Isabelle Bergeron/TC Media Le contrat de Christophe Hotte, travailleur de rue, a été reconduit pour une nouvelle année.

Depuis l’arrivée du premier travailleur de rue à Saint-Léonard, il y a un an, plus de 1000 personnes ont côtoyé Christophe Hotte, notamment pour lui demander conseil ou pour du réconfort.

Que ce soit pour des questions d’employabilité, de consommation, d’école, de sécurité ou encore d’avenir, M. Hotte a répondu à leurs interrogations ou les a référées à des organismes locaux.

«Une partie de mon travail est d’être le pont entre les citoyens marginalisés et les organismes. Toutefois, j’offre surtout de l’écoute sans jugement, peu importe le problème. Les jeunes apprécient beaucoup», souligne M. Hotte.

Habituellement réservé à une clientèle âgée entre 12 et 30 ans, M. Hotte ne s’arrête pas là. Si une personne a besoin d’aide, il va l’aider, même si c’est un aîné.
«J’ai été en contact avec plus de 1000 personnes et j’ai créé des liens plus importants avec 80 d’entre elles. Je suis ouvert à tous», souligne-t-il.

Pendant les six premiers mois, le travailleur de rue a observé son milieu. Il a appris à le connaître et est allé à la rencontre de la population. Il a notamment visité les deux écoles secondaires de Saint-Léonard et a organisé de nombreux ateliers sur le travail de rue auprès des adolescents.

Par la suite, il a commencé à lancer des projets, dont une activité de jeux vidéos à l’école Laurier-Macdonald.

«On se retrouvait une vingtaine chaque semaine pour jouer ensemble à un jeu en ligne. Ça permet de rejoindre une population qui n’est pas intéressée par les autres activités, telles que sportives ou culturelles, et qui s’isole fréquemment. Souvent après l’activité, on se parle entre nous», dit-il.
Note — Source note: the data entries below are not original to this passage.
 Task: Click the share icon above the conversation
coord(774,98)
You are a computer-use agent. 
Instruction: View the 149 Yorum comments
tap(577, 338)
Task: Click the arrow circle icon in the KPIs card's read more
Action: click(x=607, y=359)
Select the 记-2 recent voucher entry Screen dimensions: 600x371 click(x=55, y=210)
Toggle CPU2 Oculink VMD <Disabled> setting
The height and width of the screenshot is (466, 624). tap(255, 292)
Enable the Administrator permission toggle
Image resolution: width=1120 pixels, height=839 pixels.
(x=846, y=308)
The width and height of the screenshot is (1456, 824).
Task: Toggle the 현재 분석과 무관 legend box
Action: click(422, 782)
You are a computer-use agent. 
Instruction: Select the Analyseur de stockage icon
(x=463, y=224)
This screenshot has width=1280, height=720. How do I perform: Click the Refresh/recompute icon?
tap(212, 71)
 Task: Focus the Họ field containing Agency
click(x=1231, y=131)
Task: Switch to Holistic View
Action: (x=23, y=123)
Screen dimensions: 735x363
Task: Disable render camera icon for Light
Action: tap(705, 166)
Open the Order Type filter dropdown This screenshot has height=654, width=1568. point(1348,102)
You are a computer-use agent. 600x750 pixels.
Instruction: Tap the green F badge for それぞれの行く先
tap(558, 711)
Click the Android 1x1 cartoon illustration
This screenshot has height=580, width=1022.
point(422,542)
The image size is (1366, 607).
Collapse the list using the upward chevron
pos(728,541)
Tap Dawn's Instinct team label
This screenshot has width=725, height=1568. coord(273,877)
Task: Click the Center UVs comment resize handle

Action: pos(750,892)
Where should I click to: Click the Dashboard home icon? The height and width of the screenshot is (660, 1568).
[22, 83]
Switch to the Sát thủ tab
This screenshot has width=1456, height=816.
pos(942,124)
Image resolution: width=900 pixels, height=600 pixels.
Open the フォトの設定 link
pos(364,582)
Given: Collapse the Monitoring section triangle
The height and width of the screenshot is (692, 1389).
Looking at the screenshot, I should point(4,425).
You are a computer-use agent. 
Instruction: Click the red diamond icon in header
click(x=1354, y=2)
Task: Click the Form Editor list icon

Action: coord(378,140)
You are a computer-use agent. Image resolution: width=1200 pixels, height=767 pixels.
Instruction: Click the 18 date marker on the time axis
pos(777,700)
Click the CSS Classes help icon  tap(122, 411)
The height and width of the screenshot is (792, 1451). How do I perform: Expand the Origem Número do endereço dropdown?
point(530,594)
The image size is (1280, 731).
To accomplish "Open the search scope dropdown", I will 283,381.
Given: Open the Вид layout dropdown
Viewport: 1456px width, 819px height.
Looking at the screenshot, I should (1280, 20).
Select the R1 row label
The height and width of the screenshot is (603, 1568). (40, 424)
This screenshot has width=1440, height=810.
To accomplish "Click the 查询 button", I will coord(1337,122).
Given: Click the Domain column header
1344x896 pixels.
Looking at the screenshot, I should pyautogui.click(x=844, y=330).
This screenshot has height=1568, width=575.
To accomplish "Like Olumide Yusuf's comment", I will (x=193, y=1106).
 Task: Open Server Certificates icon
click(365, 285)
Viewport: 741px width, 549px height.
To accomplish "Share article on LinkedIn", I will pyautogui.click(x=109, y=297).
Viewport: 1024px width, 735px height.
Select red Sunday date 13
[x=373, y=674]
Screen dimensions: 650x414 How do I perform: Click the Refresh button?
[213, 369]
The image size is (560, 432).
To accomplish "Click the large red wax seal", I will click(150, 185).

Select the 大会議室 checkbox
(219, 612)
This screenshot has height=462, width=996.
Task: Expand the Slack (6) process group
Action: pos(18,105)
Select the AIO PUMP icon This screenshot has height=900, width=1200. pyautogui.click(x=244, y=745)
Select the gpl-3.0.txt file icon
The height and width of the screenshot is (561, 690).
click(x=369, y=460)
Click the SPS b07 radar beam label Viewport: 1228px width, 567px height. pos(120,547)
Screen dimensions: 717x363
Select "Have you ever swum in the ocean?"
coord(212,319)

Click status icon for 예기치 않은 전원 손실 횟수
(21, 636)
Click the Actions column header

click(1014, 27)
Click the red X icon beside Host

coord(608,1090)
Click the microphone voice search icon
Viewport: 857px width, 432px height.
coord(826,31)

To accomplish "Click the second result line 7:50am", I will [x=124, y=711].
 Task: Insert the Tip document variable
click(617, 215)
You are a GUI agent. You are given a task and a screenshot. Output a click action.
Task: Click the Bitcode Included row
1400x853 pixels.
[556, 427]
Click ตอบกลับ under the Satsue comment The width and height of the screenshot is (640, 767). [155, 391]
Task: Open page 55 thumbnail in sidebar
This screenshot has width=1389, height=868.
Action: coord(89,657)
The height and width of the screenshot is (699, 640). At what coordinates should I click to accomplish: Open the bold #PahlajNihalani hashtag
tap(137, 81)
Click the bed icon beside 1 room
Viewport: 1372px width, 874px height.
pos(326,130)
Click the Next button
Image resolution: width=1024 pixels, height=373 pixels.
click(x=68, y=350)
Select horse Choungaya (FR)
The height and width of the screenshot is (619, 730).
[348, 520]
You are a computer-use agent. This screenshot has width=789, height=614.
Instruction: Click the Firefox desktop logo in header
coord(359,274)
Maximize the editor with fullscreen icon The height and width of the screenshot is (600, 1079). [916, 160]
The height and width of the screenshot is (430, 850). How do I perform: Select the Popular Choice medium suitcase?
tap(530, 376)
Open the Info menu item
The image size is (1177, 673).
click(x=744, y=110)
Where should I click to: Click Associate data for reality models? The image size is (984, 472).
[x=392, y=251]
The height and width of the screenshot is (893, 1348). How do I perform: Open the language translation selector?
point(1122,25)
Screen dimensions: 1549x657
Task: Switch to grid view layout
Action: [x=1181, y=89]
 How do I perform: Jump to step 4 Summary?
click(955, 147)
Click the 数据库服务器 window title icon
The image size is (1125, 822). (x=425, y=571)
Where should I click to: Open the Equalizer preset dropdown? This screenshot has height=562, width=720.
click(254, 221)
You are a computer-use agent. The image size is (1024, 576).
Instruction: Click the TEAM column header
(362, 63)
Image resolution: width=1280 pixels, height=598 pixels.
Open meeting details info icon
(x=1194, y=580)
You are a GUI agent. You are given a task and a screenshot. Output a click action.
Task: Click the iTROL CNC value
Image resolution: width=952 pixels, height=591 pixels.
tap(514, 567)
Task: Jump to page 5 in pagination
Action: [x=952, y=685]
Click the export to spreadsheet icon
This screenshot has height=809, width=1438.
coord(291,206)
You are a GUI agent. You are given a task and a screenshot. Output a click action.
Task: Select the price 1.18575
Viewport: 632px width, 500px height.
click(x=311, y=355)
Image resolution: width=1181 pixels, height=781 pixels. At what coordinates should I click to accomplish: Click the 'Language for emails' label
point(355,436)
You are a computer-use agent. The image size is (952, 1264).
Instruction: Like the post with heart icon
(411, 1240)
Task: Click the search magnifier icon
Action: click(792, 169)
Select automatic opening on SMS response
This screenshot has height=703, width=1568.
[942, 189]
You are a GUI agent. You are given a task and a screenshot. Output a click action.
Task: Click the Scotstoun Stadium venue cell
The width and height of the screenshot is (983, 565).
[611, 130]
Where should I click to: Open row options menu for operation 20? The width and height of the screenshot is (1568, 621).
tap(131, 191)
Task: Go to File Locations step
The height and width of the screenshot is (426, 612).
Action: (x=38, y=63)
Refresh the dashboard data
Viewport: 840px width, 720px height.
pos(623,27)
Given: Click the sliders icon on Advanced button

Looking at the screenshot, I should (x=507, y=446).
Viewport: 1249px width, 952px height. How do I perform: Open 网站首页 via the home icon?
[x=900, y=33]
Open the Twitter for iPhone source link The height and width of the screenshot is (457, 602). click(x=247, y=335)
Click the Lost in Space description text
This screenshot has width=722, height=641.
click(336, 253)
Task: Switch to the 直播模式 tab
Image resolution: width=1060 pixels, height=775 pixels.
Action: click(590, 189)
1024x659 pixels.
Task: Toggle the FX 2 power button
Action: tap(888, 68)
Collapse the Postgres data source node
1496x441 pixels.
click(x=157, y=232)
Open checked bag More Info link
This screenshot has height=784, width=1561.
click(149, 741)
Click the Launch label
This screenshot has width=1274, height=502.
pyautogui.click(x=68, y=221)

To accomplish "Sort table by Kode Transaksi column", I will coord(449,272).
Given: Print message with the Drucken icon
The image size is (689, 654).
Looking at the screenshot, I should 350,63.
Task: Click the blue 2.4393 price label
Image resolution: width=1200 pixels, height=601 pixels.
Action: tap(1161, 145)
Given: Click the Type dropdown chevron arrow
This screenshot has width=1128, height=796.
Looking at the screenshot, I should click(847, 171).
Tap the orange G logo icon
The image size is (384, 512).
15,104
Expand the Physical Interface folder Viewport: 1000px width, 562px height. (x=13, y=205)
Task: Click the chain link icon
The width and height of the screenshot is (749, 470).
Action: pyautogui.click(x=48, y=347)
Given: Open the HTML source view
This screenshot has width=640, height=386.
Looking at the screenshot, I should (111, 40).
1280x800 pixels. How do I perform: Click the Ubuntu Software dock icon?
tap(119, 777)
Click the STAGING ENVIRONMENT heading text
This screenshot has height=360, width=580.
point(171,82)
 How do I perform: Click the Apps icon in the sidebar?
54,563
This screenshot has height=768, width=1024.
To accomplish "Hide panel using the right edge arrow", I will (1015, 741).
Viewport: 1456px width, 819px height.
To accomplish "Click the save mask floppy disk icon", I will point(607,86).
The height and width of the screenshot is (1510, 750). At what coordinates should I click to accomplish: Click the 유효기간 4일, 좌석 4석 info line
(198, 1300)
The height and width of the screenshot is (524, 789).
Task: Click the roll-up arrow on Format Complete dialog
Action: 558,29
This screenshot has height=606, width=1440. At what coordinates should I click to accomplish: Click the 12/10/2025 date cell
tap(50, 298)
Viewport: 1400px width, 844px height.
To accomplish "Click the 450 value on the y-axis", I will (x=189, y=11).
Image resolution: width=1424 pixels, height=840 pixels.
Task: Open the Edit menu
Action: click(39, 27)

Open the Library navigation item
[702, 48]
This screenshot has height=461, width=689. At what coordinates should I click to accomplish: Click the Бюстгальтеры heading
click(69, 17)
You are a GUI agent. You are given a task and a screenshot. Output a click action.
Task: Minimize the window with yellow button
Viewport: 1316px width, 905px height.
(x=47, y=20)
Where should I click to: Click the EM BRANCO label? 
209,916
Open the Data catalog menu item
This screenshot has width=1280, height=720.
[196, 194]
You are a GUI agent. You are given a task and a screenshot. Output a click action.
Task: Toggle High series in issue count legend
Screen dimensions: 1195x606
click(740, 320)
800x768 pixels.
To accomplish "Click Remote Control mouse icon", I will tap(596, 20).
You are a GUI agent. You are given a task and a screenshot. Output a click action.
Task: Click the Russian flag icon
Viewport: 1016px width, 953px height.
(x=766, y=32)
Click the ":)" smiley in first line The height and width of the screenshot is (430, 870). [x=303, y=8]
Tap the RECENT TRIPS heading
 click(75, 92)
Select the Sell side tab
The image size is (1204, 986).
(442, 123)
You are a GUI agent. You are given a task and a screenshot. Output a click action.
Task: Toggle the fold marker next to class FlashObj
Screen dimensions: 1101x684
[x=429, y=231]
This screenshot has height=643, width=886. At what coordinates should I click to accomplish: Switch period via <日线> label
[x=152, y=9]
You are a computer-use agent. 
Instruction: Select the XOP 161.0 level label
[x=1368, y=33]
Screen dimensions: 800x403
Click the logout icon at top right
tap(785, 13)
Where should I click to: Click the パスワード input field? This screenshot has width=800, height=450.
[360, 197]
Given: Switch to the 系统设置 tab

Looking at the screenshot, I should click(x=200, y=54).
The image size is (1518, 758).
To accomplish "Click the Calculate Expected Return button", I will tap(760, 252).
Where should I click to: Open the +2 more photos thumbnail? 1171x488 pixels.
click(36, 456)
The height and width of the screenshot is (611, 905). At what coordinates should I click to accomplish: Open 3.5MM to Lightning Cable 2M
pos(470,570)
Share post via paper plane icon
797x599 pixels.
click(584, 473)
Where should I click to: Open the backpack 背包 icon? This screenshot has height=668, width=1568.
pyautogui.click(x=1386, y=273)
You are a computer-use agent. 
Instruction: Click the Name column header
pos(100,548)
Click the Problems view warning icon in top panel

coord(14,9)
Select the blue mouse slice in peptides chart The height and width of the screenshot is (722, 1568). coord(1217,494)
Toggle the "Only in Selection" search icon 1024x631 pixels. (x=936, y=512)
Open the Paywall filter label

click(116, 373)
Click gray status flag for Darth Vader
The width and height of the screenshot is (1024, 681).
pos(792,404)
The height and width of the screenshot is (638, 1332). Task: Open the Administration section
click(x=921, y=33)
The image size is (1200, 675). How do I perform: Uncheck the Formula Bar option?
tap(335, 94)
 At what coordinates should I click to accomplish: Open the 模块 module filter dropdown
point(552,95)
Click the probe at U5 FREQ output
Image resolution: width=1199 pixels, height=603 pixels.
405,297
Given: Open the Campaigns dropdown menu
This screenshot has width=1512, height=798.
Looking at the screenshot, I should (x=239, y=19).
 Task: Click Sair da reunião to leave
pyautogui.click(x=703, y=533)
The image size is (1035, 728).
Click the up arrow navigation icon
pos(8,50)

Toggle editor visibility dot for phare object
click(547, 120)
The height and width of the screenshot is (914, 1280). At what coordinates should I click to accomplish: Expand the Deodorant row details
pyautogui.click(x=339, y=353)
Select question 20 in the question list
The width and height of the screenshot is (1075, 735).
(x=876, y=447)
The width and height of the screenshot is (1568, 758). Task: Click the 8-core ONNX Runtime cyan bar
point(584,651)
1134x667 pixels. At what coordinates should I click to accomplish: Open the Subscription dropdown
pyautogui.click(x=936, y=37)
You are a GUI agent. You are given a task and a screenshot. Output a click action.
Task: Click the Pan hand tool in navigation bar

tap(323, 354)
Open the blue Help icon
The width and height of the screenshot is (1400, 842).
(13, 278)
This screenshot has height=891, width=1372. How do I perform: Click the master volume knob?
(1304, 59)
Deuxième travailleur de rue
Devant les besoins du secteur, Pact de rue, mandaté par le Collectif jeunesse de Saint-Léonard à gérer le travail de rue, a déposé une demande pour engager un second travailleur de rue sur le territoire léonardois.

«La population de Saint-Léonard augmente, notamment chez les jeunes. Il est difficile de satisfaire les besoins de tout un quartier», soutient M. Hotte.

Selon le travailleur de rue, l’ajout d’un autre intervenant permettrait de mieux répondre, notamment, à la clientèle anglophone.

«Il y a moins de services offerts aux jeunes anglophones à Saint-Léonard, peut-être parce que les besoins sont plus criants chez les francophones. Mais, ce n’est pas parce que tu es une population avec plus d’argent, que tu n’as pas de problème», fait valoir M. Hotte.

Le deuxième travailleur de rue pourrait être assigné à l’école Laurier-Macdonald et M. Hotte pourrait ainsi se concentrer sur les écoles Antoine-de-Saint-Exupéry et Ferland.

En attendant la réponse du Collectif jeunesse, M. Hotte espère reconduire et bonifier son atelier de jeux vidéos à d’autres écoles. De plus, il aimerait bien s’inspirer des activités qui se font ailleurs, telles que des soupers de gars ou de filles, pour les amener dans le quartier.